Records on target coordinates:
:::::

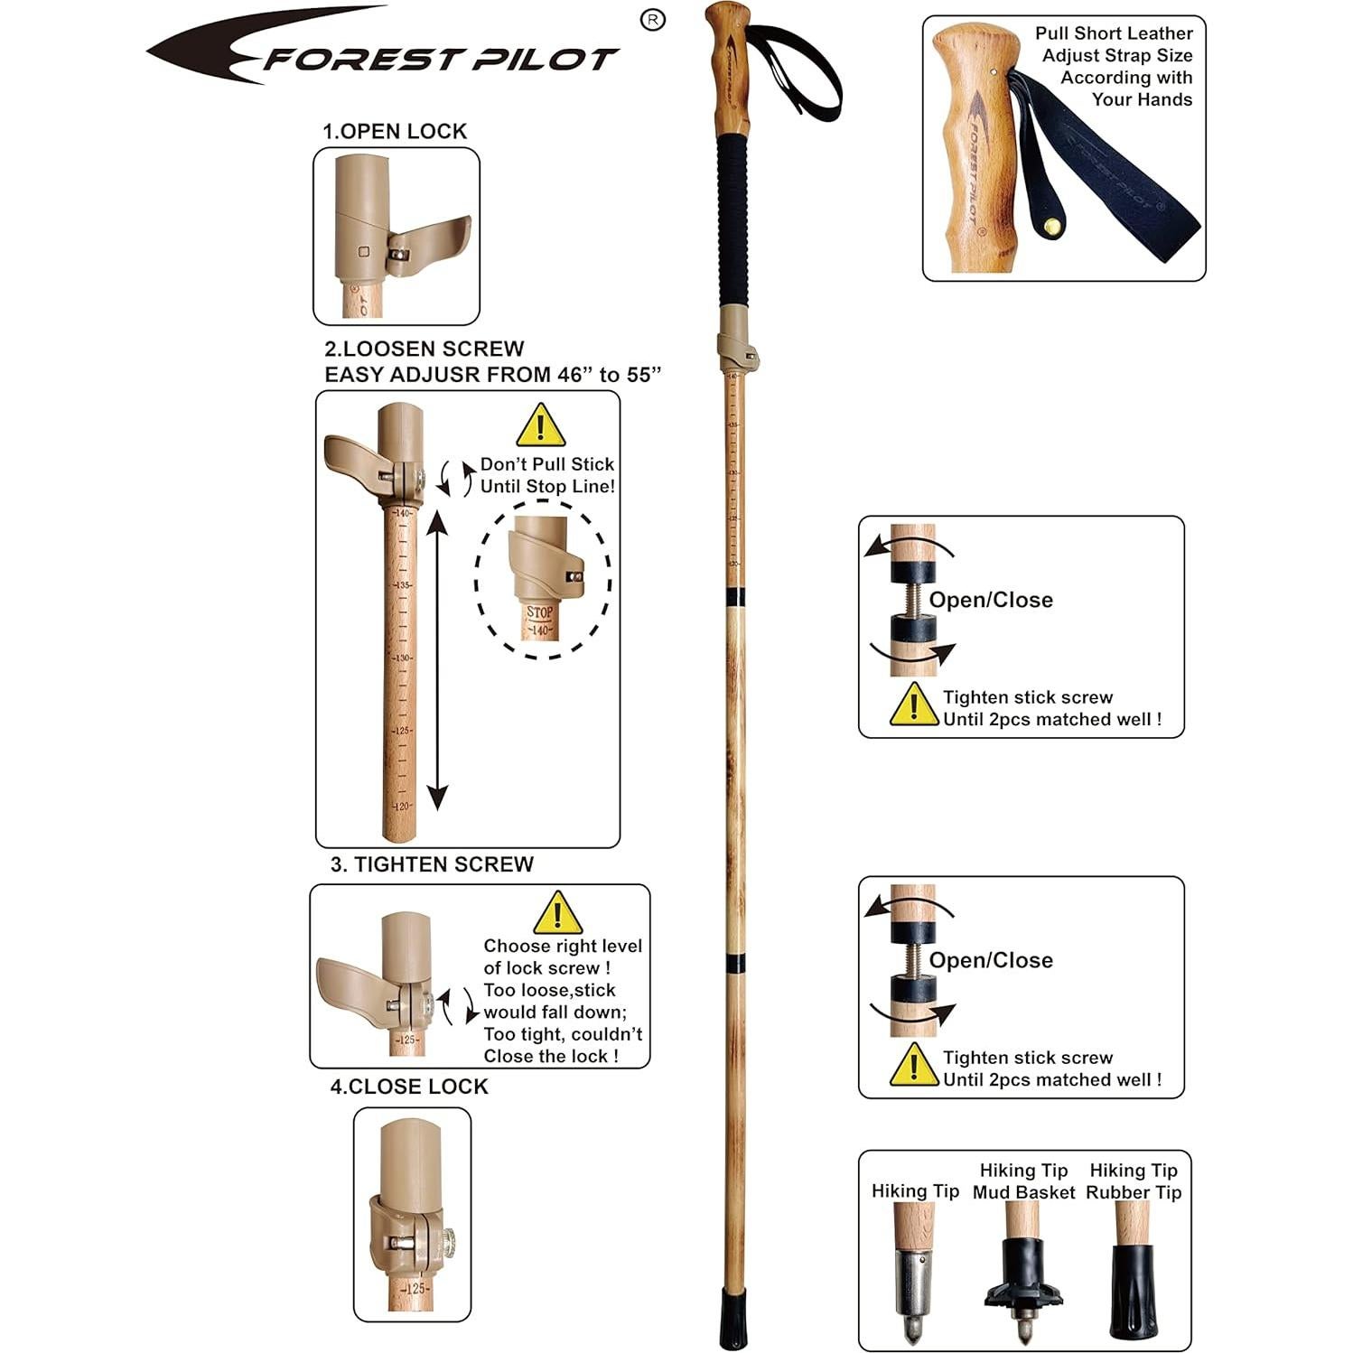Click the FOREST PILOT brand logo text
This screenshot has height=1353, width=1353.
(x=440, y=60)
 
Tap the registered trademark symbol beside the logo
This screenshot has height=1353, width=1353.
(x=652, y=20)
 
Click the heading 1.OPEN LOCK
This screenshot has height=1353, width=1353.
(x=395, y=131)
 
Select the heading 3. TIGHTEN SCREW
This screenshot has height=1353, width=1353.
(x=432, y=864)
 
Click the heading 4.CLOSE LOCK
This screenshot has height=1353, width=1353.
(x=408, y=1087)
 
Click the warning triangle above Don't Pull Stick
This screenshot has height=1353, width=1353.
(x=540, y=425)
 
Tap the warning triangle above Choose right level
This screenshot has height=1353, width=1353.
(x=557, y=913)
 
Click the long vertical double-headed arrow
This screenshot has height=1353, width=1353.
(x=437, y=659)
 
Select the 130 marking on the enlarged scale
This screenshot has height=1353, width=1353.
(x=402, y=658)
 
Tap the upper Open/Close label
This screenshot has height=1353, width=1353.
(x=991, y=600)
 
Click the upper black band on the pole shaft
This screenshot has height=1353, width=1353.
(x=735, y=597)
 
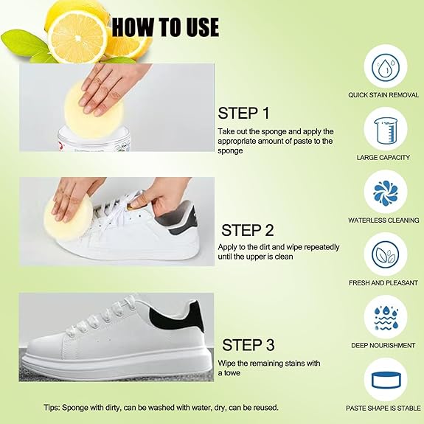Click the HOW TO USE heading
click(x=165, y=27)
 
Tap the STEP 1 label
click(x=244, y=113)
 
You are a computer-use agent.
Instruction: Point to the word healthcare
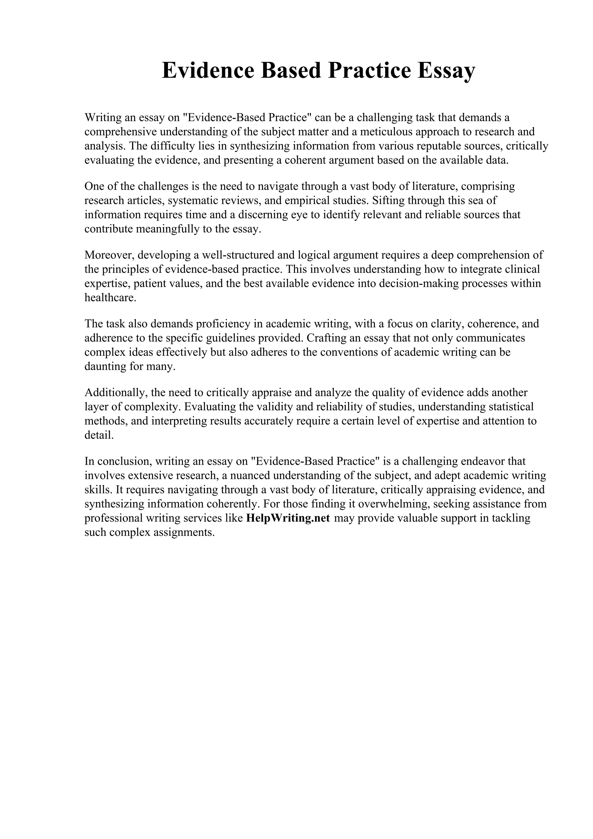[110, 298]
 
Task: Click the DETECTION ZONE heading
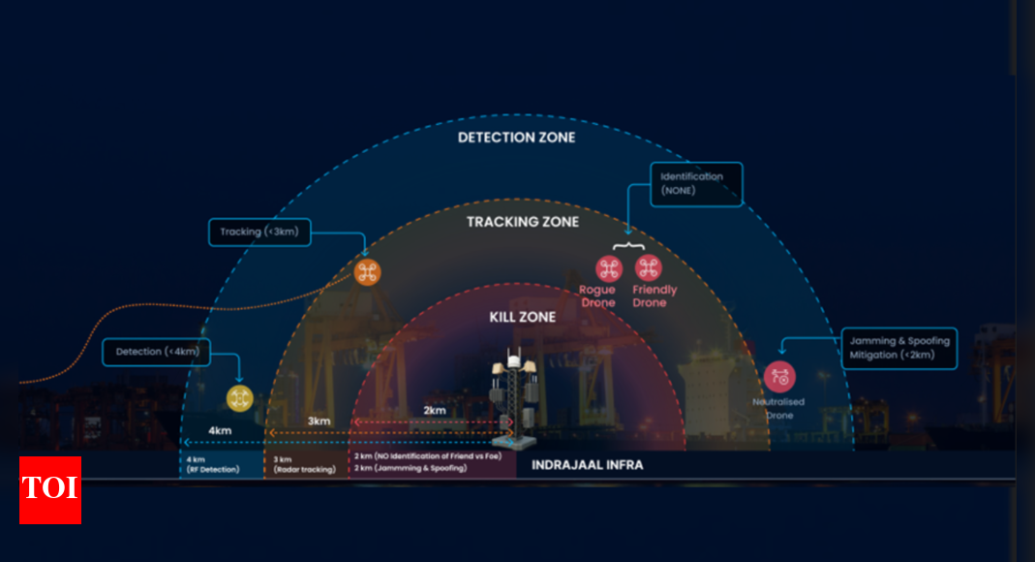tap(516, 138)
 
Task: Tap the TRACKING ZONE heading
tap(523, 222)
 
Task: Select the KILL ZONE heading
tap(523, 317)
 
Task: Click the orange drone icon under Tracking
tap(367, 271)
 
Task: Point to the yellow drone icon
tap(239, 397)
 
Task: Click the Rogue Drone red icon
tap(608, 268)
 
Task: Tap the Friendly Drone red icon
tap(648, 268)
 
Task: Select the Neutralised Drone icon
tap(779, 377)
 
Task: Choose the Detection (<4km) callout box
tap(157, 352)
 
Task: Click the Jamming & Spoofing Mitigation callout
tap(899, 348)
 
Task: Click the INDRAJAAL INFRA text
tap(587, 465)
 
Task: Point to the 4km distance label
tap(221, 430)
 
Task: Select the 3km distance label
tap(320, 421)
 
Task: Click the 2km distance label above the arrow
tap(435, 410)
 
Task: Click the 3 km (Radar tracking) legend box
tap(306, 463)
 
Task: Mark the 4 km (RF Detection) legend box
tap(221, 463)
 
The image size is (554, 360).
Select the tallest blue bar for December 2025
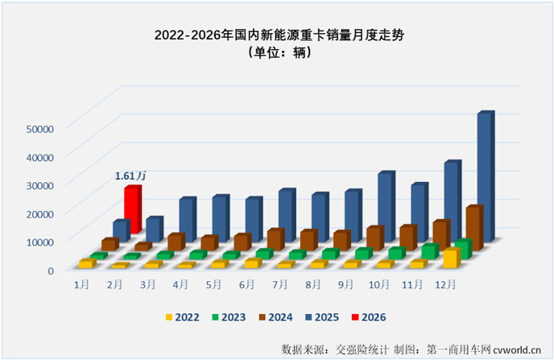pos(484,176)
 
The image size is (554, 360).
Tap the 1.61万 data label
pos(130,175)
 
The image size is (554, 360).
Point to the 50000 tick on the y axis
pos(39,128)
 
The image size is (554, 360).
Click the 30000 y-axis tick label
pos(39,184)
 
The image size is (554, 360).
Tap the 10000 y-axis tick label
pos(39,242)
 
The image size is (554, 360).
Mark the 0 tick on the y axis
pos(49,270)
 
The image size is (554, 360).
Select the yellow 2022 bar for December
pos(450,259)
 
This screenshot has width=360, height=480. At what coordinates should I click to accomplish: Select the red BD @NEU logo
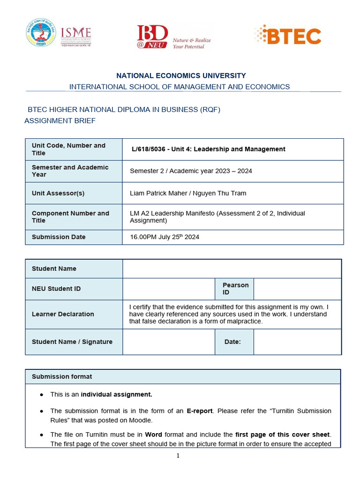click(152, 37)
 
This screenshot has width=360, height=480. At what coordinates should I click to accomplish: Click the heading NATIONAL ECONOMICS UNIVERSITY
click(181, 75)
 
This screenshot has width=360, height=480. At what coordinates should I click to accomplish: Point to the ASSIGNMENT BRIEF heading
click(60, 120)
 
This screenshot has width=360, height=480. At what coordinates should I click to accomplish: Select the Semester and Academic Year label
click(70, 171)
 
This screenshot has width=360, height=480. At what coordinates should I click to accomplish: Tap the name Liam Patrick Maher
click(156, 193)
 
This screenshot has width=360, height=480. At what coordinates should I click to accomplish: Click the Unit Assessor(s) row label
click(58, 193)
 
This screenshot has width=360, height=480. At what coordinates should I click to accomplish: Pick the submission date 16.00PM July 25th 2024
click(165, 237)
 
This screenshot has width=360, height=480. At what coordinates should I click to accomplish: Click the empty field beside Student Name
click(232, 269)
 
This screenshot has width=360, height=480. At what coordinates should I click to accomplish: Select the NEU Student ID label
click(56, 289)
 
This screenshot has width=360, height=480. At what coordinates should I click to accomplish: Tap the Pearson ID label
click(235, 289)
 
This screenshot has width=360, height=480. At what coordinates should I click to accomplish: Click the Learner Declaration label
click(63, 314)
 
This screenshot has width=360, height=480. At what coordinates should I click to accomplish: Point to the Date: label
click(232, 342)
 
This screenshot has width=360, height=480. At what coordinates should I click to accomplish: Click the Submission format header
click(62, 376)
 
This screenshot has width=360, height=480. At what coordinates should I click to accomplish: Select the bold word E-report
click(200, 411)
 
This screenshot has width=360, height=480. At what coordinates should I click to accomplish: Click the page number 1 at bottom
click(178, 455)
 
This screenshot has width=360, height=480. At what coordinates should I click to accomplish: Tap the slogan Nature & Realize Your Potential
click(191, 43)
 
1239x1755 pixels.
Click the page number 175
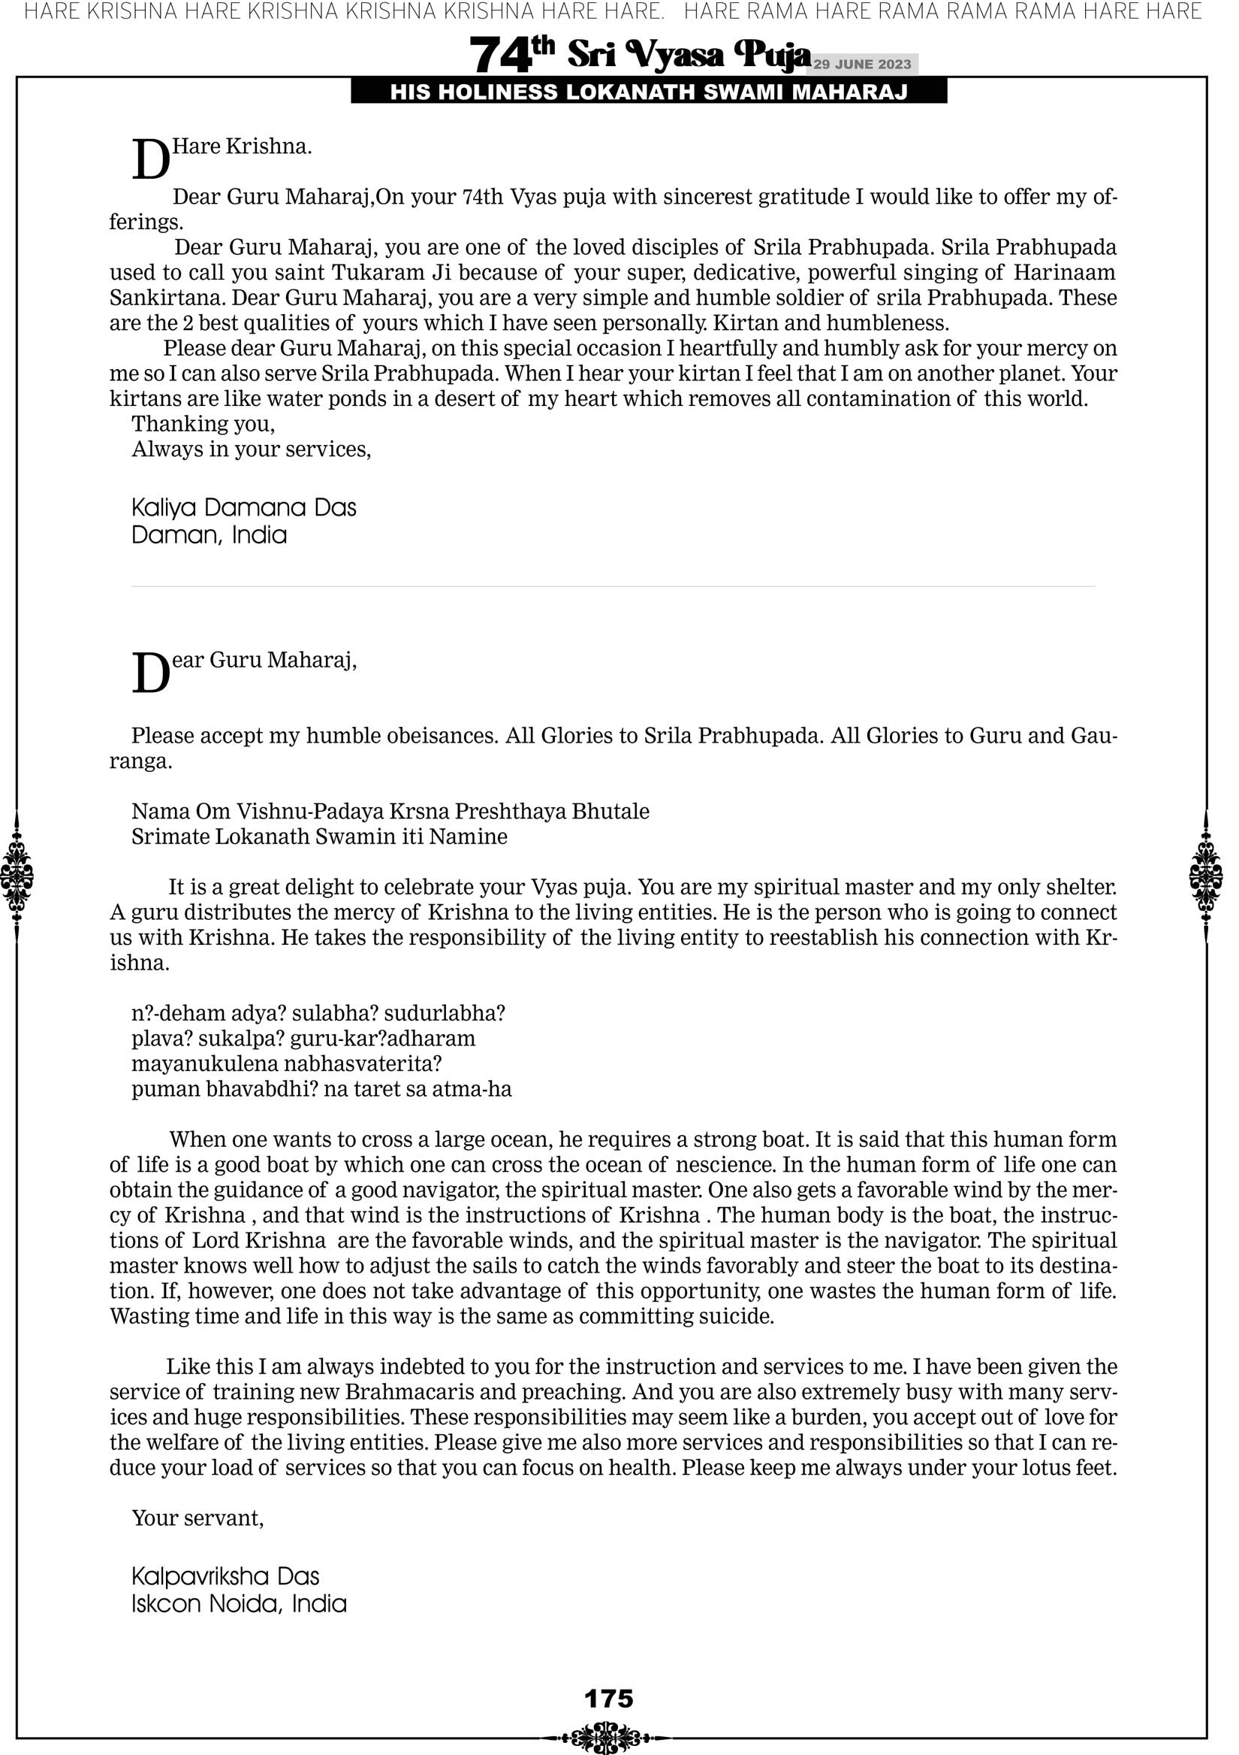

:::::

> Exercise objective
Arrange every line of the records above as a Markdown table with two columns, No. for the row number and Line for the text of the line, and leave out blank lines. Omit the pictures from the table.

> Answer to the problem
| No. | Line |
|---|---|
| 1 | Click the FOREST PILOT brand logo text |
| 2 | This screenshot has height=1353, width=1353. |
| 3 | (x=440, y=60) |
| 4 | Tap the registered trademark symbol beside the logo |
| 5 | This screenshot has height=1353, width=1353. |
| 6 | (x=652, y=20) |
| 7 | Click the heading 1.OPEN LOCK |
| 8 | This screenshot has height=1353, width=1353. |
| 9 | (x=395, y=131) |
| 10 | Select the heading 3. TIGHTEN SCREW |
| 11 | This screenshot has height=1353, width=1353. |
| 12 | (x=432, y=864) |
| 13 | Click the heading 4.CLOSE LOCK |
| 14 | This screenshot has height=1353, width=1353. |
| 15 | (x=408, y=1087) |
| 16 | Click the warning triangle above Don't Pull Stick |
| 17 | This screenshot has height=1353, width=1353. |
| 18 | (x=540, y=425) |
| 19 | Tap the warning triangle above Choose right level |
| 20 | This screenshot has height=1353, width=1353. |
| 21 | (x=557, y=913) |
| 22 | Click the long vertical double-headed arrow |
| 23 | This screenshot has height=1353, width=1353. |
| 24 | (x=437, y=659) |
| 25 | Select the 130 marking on the enlarged scale |
| 26 | This screenshot has height=1353, width=1353. |
| 27 | (x=402, y=658) |
| 28 | Tap the upper Open/Close label |
| 29 | This screenshot has height=1353, width=1353. |
| 30 | (x=991, y=600) |
| 31 | Click the upper black band on the pole shaft |
| 32 | This screenshot has height=1353, width=1353. |
| 33 | (x=735, y=597) |
| 34 | Click the HOW TO USE heading |
| 35 | click(x=165, y=27) |
| 36 | Tap the STEP 1 label |
| 37 | click(x=244, y=113) |
| 38 | You are a computer-use agent. |
| 39 | Instruction: Point to the word healthcare |
| 40 | [110, 298] |
| 41 | Task: Click the DETECTION ZONE heading |
| 42 | tap(516, 138) |
| 43 | Task: Tap the TRACKING ZONE heading |
| 44 | tap(523, 222) |
| 45 | Task: Select the KILL ZONE heading |
| 46 | tap(523, 317) |
| 47 | Task: Click the orange drone icon under Tracking |
| 48 | tap(367, 271) |
| 49 | Task: Point to the yellow drone icon |
| 50 | tap(239, 397) |
| 51 | Task: Click the Rogue Drone red icon |
| 52 | tap(608, 268) |
| 53 | Task: Tap the Friendly Drone red icon |
| 54 | tap(648, 268) |
| 55 | Task: Select the Neutralised Drone icon |
| 56 | tap(779, 377) |
| 57 | Task: Choose the Detection (<4km) callout box |
| 58 | tap(157, 352) |
| 59 | Task: Click the Jamming & Spoofing Mitigation callout |
| 60 | tap(899, 348) |
| 61 | Task: Click the INDRAJAAL INFRA text |
| 62 | tap(587, 465) |
| 63 | Task: Point to the 4km distance label |
| 64 | tap(221, 430) |
| 65 | Task: Select the 3km distance label |
| 66 | tap(320, 421) |
| 67 | Task: Click the 2km distance label above the arrow |
| 68 | tap(435, 410) |
| 69 | Task: Click the 3 km (Radar tracking) legend box |
| 70 | tap(306, 463) |
| 71 | Task: Mark the 4 km (RF Detection) legend box |
| 72 | tap(221, 463) |
| 73 | The image size is (554, 360). |
| 74 | Select the tallest blue bar for December 2025 |
| 75 | pos(484,176) |
| 76 | The image size is (554, 360). |
| 77 | Tap the 1.61万 data label |
| 78 | pos(130,175) |
| 79 | The image size is (554, 360). |
| 80 | Point to the 50000 tick on the y axis |
| 81 | pos(39,128) |
| 82 | The image size is (554, 360). |
| 83 | Click the 30000 y-axis tick label |
| 84 | pos(39,184) |
| 85 | The image size is (554, 360). |
| 86 | Tap the 10000 y-axis tick label |
| 87 | pos(39,242) |
| 88 | The image size is (554, 360). |
| 89 | Mark the 0 tick on the y axis |
| 90 | pos(49,270) |
| 91 | The image size is (554, 360). |
| 92 | Select the yellow 2022 bar for December |
| 93 | pos(450,259) |
| 94 | This screenshot has width=360, height=480. At what coordinates should I click to accomplish: Select the red BD @NEU logo |
| 95 | click(152, 37) |
| 96 | This screenshot has width=360, height=480. At what coordinates should I click to accomplish: Click the heading NATIONAL ECONOMICS UNIVERSITY |
| 97 | click(181, 75) |
| 98 | This screenshot has width=360, height=480. At what coordinates should I click to accomplish: Point to the ASSIGNMENT BRIEF heading |
| 99 | click(60, 120) |
| 100 | This screenshot has width=360, height=480. At what coordinates should I click to accomplish: Select the Semester and Academic Year label |
| 101 | click(70, 171) |
| 102 | This screenshot has width=360, height=480. At what coordinates should I click to accomplish: Tap the name Liam Patrick Maher |
| 103 | click(156, 193) |
| 104 | This screenshot has width=360, height=480. At what coordinates should I click to accomplish: Click the Unit Assessor(s) row label |
| 105 | click(58, 193) |
| 106 | This screenshot has width=360, height=480. At what coordinates should I click to accomplish: Pick the submission date 16.00PM July 25th 2024 |
| 107 | click(165, 237) |
| 108 | This screenshot has width=360, height=480. At what coordinates should I click to accomplish: Click the empty field beside Student Name |
| 109 | click(232, 269) |
| 110 | This screenshot has width=360, height=480. At what coordinates should I click to accomplish: Select the NEU Student ID label |
| 111 | click(56, 289) |
| 112 | This screenshot has width=360, height=480. At what coordinates should I click to accomplish: Tap the Pearson ID label |
| 113 | click(235, 289) |
| 114 | This screenshot has width=360, height=480. At what coordinates should I click to accomplish: Click the Learner Declaration label |
| 115 | click(63, 314) |
| 116 | This screenshot has width=360, height=480. At what coordinates should I click to accomplish: Point to the Date: label |
| 117 | click(232, 342) |
| 118 | This screenshot has width=360, height=480. At what coordinates should I click to accomplish: Click the Submission format header |
| 119 | click(62, 376) |
| 120 | This screenshot has width=360, height=480. At what coordinates should I click to accomplish: Select the bold word E-report |
| 121 | click(200, 411) |
| 122 | This screenshot has width=360, height=480. At what coordinates should I click to accomplish: Click the page number 1 at bottom |
| 123 | click(178, 455) |
| 124 | This screenshot has width=360, height=480. At what coordinates should I click to accomplish: Tap the slogan Nature & Realize Your Potential |
| 125 | click(191, 43) |
| 126 | 1239x1755 pixels. |
| 127 | Click the page number 175 |